A new report documents a disturbing rise in the number of cases of cancer related to HPV, a family of sexually transmitted viruses linked to tumors of the cervix, head and neck, and several organs.
The spike in HPV-related cancers defies the generally positive trends in cancer, whose incidence and mortality rates continue to fall slightly each year, according to the report, published online Monday in the Journal of the National Cancer Institute.
HPV, or human papillomavirus, is best known for causing cancer of the cervix and genital warts, both of which can now be prevented by vaccines. But HPV also causes cancers of the vagina, vulva, penis and anus, as well as oral cancers involving the back of the throat, tonsils and base of the tongue.
And while cervical cancer rates have fallen dramatically because of screening tests, rates of other HPV-related cancers are increasing, likely resulting from changes in sexual practices over the past 30 to 40 years.
"This is one of the epidemics of the 21st century," says Otis Brawley, chief medical officer at the American Cancer Society, a co-sponsor of the report. "This is a huge problem."
Trends in HPV-related cancers vary by race and sex. Among the biggest changes from 2000 to 2009:
- Oral cancer rates rose 4.9% in Native American men, 3.9% in white men, 1.7% in white women, 1% among Asian men, with smaller increases among Hispanic men and women.
- Anal cancer rates increased in every group. The largest increases were in black men, at 5.6%; white women, 3.7%; white men, at 2.6%; and Asian men, at 2.1%. Overall rates of anal cancers, which are more common among those with HIV and AIDS, doubled between 1975 and 2009.
- Vulvar cancers increased 1.4% among white women and 0.9% among black women.
- Penile cancers increased 0.5% among Asian men.
HPV is the most common sexually transmitted infection in the world, according to the National Cancer Institute, another co-sponsor of the report. Most sexually active people become infected at some point, although most clear the infection with no lingering effects.
More than 10% of men and 3.6% of women have a current oral HPV infection, according to a study published last year in the Journal of the American Medical Association.
The report should not be "cause for panic," says Ranit Mishori, associate professor of family medicine at Georgetown University School of Medicine, "because these cancers are still not very common."
About 12,200 women a year are diagnosed with cervical cancer, while 7,100 people develop HPV-related oral cancers, according to the Centers for Disease Control and Prevention, another sponsor of the report. If trends continue, oral cancers will overtake cervical cancers as the leading cause of HPV-related tumors by 2020.
Overall, oral cancers have been declining, as fewer Americans smoke or drink heavily, says Richard Schlegel, chairman of pathology at the Georgetown Lombardi Comprehensive Cancer Center.
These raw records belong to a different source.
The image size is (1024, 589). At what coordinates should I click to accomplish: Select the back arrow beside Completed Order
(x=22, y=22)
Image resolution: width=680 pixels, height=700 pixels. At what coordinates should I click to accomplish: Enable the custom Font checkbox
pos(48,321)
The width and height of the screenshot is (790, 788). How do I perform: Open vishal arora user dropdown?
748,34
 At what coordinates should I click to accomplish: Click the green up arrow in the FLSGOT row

The proportion of HPV-related oral tumors has increased, however, growing from 16% of all oral cancers in 1984 to 1989, to 72% of these tumors from 2000 to 2004, the report says.
The new HPV vaccines - recommended for both boys and girls at age 11 or 12 - have been shown to protect against cervical, vaginal and vulvar cancers, Mishori notes.
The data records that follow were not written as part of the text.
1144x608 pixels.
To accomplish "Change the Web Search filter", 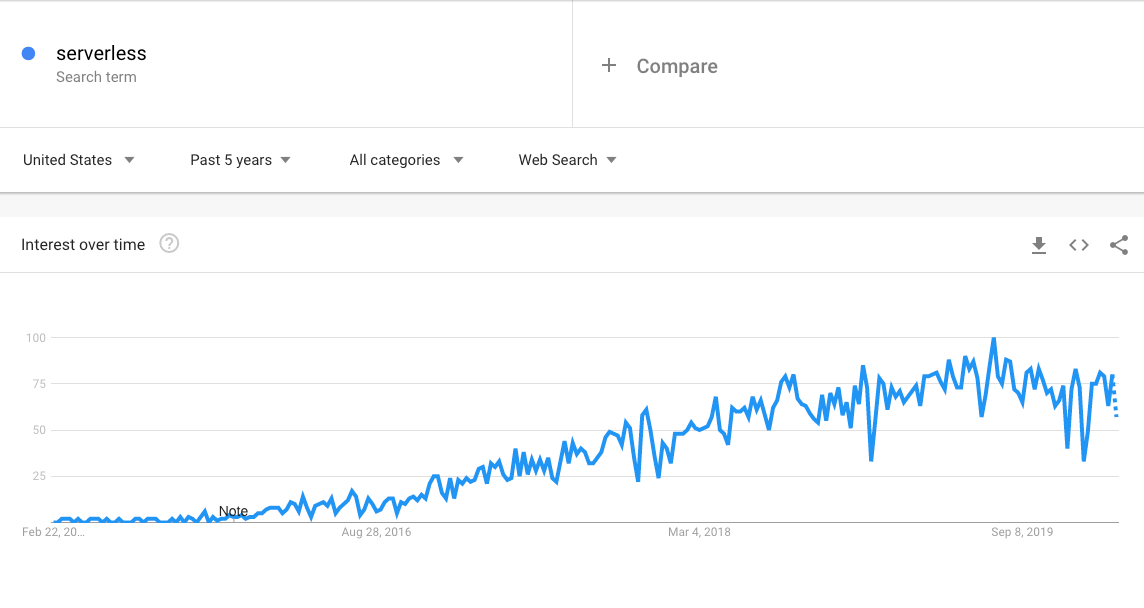I will (557, 159).
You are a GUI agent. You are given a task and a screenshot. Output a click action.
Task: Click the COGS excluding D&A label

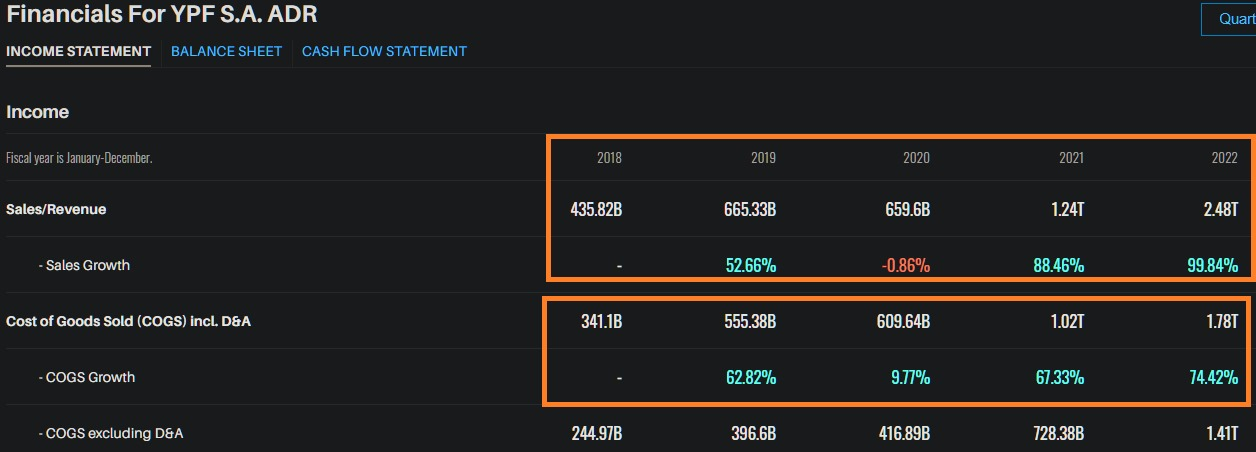110,433
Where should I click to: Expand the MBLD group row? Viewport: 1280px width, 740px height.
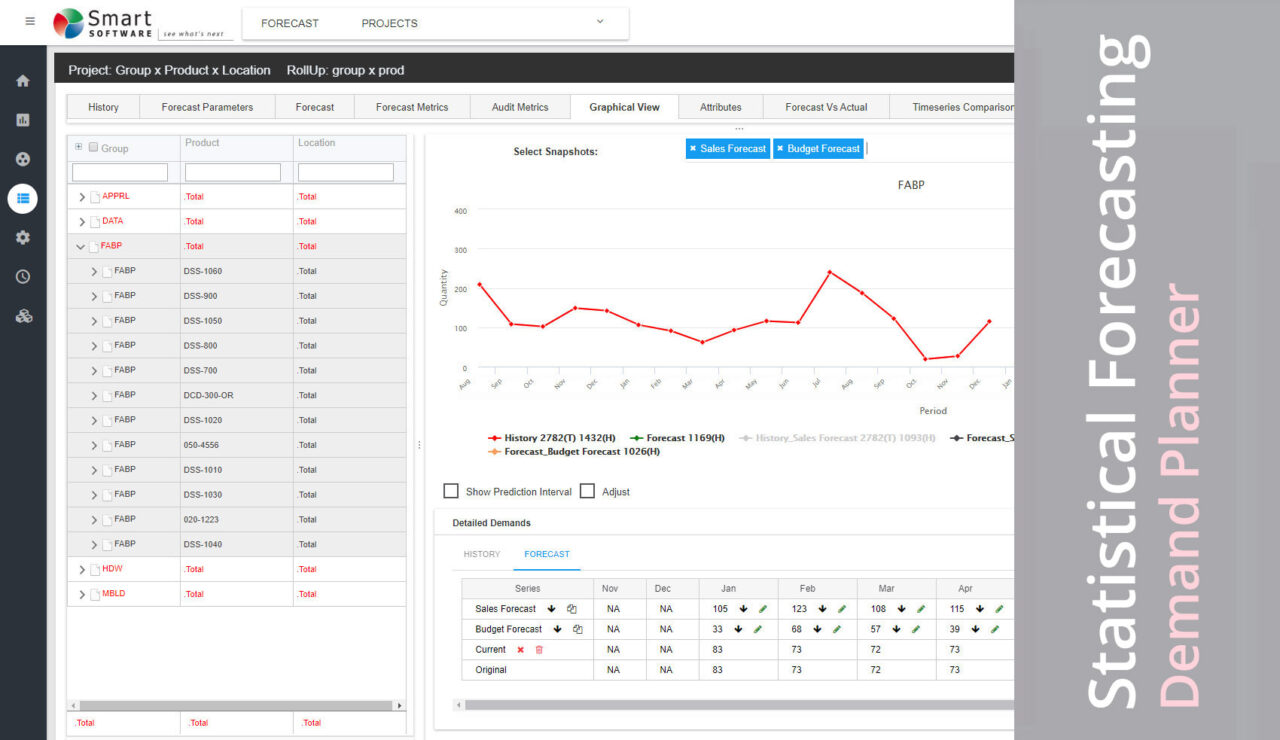pos(82,594)
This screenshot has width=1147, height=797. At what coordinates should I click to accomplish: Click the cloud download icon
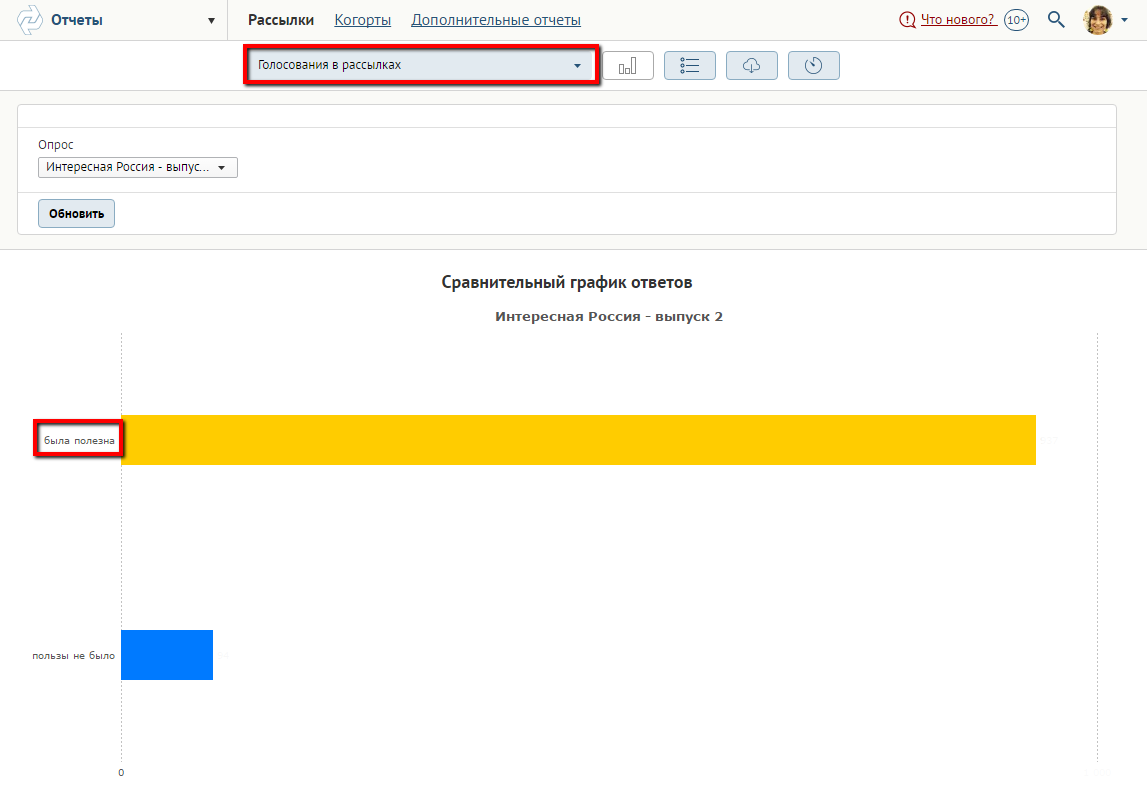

While doctors can find and remove cervical cancers and precancers through screening, there are no early detection methods for cancers of the throat, tonsils and base of the tongue, Brawley says. For many oral cancer patients - who tend to be in their 50s or early 60s - their first symptom is a swollen lymph node. Treatment typically involves radiation, sometimes preceded by chemotherapy.
Researchers haven't tested HPV vaccines on oral cancers, and aren't likely to, Brawley says. Researchers would have to follow study participants for 30 or 40 years to detect any difference in oral cancer rates. Scientists were able to detect a reduction in cervical precancers, however, after only six or seven years, he says.
Still, animal tests suggest that an HPV vaccine would work in oral cancer, Schlegel says. That's because both approved vaccines block HPV 16, a subtype of the virus that causes most of of these cancers.
"If we let it," Brawley says, "the HPV vaccine may prove to be a godsend for head and neck cancers in the United States."
Yet HPV vaccines so far have failed to reach their full potential, the report says. Fewer than half of American teen girls have gotten one or more dose, and only 32% have received all three recommended shots. In comparison, more than 70% of girls in Australia and the United Kingdom have completed all three shots.
According to the report, called the Annual Report to the Nation on the Status of Cancer, the girls most likely to die of cervical cancer are also among the least likely to get an HPV shot: those who are poor, uninsured or living in economically depressed areas of the South.
About half of the 4,000 American women who die of cervical cancer each year have never had a Pap test, which detects cancerous or precancerous cells on the cervix, Brawley says. Doctors can easily remove early cancers or precancers. Most of the other women who died from the disease hadn't had a cervical cancer screening for at least a decade.
The vaccines, which cost about $390 for three shots, have been marketed "to patients who can afford it, not those who need it," says Sheila Rothman, a professor at Columbia University's Mailman School of Public Health in New York. "The vaccine isn't really getting to the groups who need it."